Ancienne obligation de loyauté
De nombreuses questions de l’assistance ont porté sur la détermination de la VGM par addition des contenus, comme si le poids total du conteneur était une nouveauté dans le monde des chargeurs. Le cabinet Del Visa a donc rappelé que la convention internationale de Bruxelles de 1924 pour l’unification de certaines règles en matière de connaissement et la loi française de 1966 rendaient le chargeur garant de l’exactitude des mentions relatives à la marchandise inscrites sur le connaissement conformément à ses déclarations. Toute inexactitude commise par lui engage sa responsabilité à l’égard du transporteur. Mais formellement, le chargeur n’était pas obligé d’informer le transporteur, jusqu’à ce que la convention Solas en décide autrement. Sauf en cas d’accident, la déclaration plus ou moins juste du chargeur n’avait donc aucune importance. Il n’est pas certain que cela change beaucoup.
En effet, selon la prochaine réglementation française, en cas de doute, le capitaine a la faculté de faire peser le conteneur à quai. Si le poids finalement trouvé est à +/– 5 % celui indiqué par le chargeur, les frais générés par cette vérification seront à la charge de la compagnie. En cas de dépassement de cette tolérance, les frais seront payés par le chargeur. Mais comme les transporteurs n’ont pas, selon le SMDG, ni la volonté, ni le pouvoir de vérifier et que peu d’États, sauf la Belgique, semblent vouloir s’assurer de la mise en place de bonnes pratiques, la pesée de vérification semble peu probable.

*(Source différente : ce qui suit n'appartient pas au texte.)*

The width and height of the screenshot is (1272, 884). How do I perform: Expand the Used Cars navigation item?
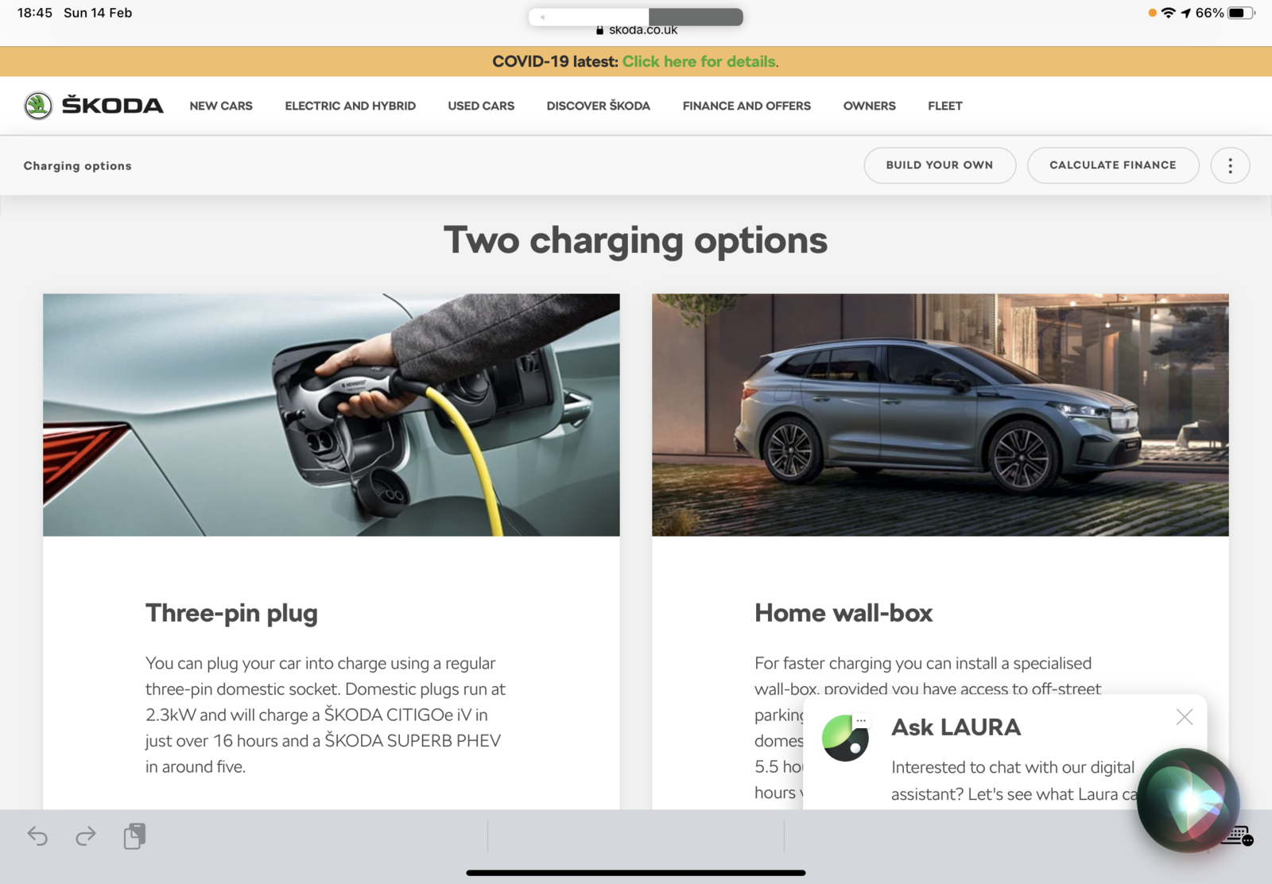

*SMDG a vocation, depuis 1987, à définir le conteneur et la forme des messages EDI utilisés dans le transport maritime.
Guide pratique de l’AUTF
Pour accompagner ses cotisants, l’Association des utilisateurs de transport de fret a publié un guide pratique sur la réglementation relative au poids des conteneurs. Y sont rappelées à toutes fins utiles les différences juridiques entre transitaire et commissionnaire de transport. Selon l’incoterm de vente et la présence dans le circuit de l’un ou l’autre de ces intermédiaires – voire d’un groupeur –, la responsabilité de la transmission de l’information relative au poids total vérifié peut être différente.
Devant le flou actuel sur le délai de prévenance pour transmettre l’information, il est conseillé aux chargeurs qui recourent à des appels d’offres de demander que ce délai soit précisé dans les réponses des transporteurs maritimes. À défaut, l’information devra être transmise au plus tard à l’entrée du terminal; ce qui semble étrange si le conteneur chargé arrive au terminal plusieurs jours avant le départ du navire. Il faut souhaiter bonne chance aux rares importateurs européens qui achèteraient départ usine chinoise ou américaine. Ils seront les chargeurs au B/L.